Message non lu par archi » sam. 17 déc. 2011, 11:58

La communion sous une seule espèce et à l'inverse, la pratique actuelle de la communion sous une seule espèce - obligatoire sauf exceptions rarissimes de Trente à Vatican II, et restée prédominante depuis - sont souvent l'objet de débats. On en a pas mal parlé sur l'internet catholique anglo-saxon récemment (suite à certaines directives épiscopales aux USA). Cela, et l'intervention d'Onubense dans le fil "catholicisme et orthodoxie"
(http://www.cite-catholique.org/viewtopi ... 28&t=19676)
m'ont conduit à une réflexion sur ce sujet, et je pense que c'est une question importante et trop facilement négligée.

D'un côté, on ne peut ignorer le fait que la communion sous les 2 espèces, normative dans les rites orientaux (unis ou non à Rome), est également restée la norme dans l'Eglise latine jusqu'au XIIe Siècle.

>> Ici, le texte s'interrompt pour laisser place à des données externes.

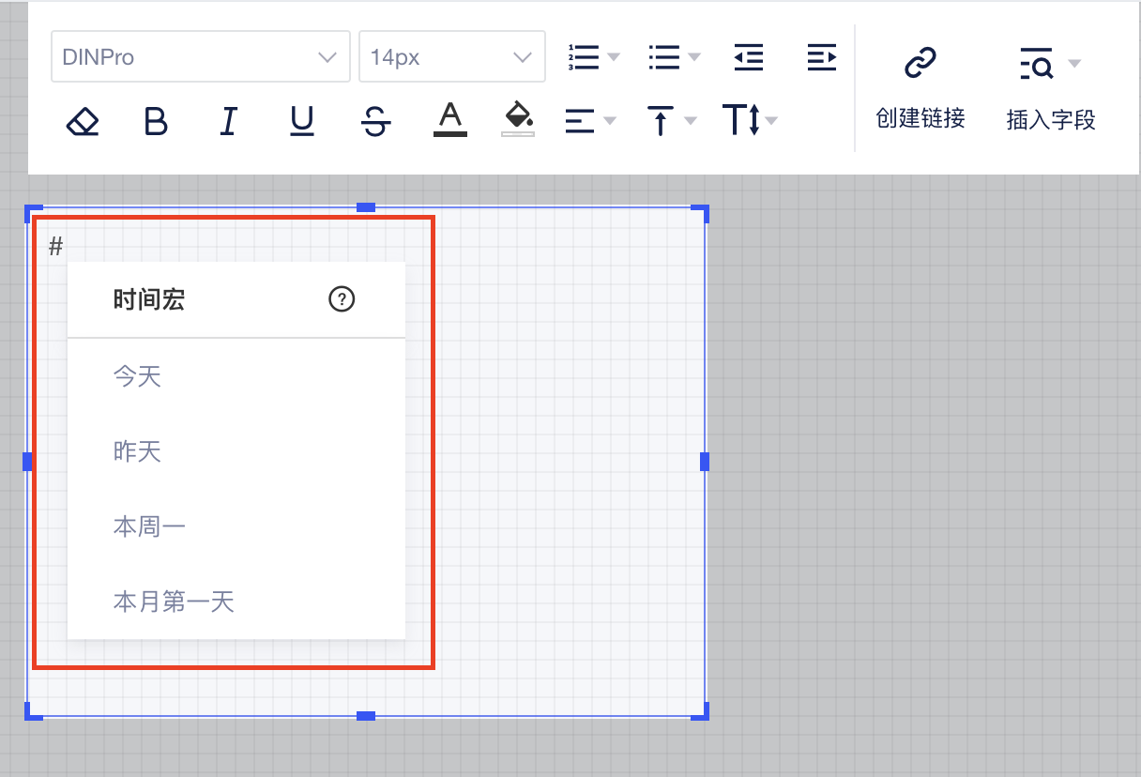Apply bulleted list formatting

click(664, 56)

Ce qui a dès le début conduit certains à se demander si on pouvait altérer ce rite sans conséquences.

De l'autre côté, on doit nécessairement tenir compte de l'enseignement dogmatique de l'Eglise, du Concile de Trente en particulier, sur le sujet. Suffit-il à faire le tour de la question? J'ai cherché à faire la synthèse de tous ces aspects. Après avoir tourné le sujet dans tous les sens, voici ce que je peux en dire. Pour les sources, en plus des sources habituelles (CEC, Denzinger) et de divers articles sur Internet, il y a l'article de l'Encyclopédie Catholique en ligne (http://www.newadvent.org/cathen/04175a.htm) qui donne beaucoup d'informations sur le sujet.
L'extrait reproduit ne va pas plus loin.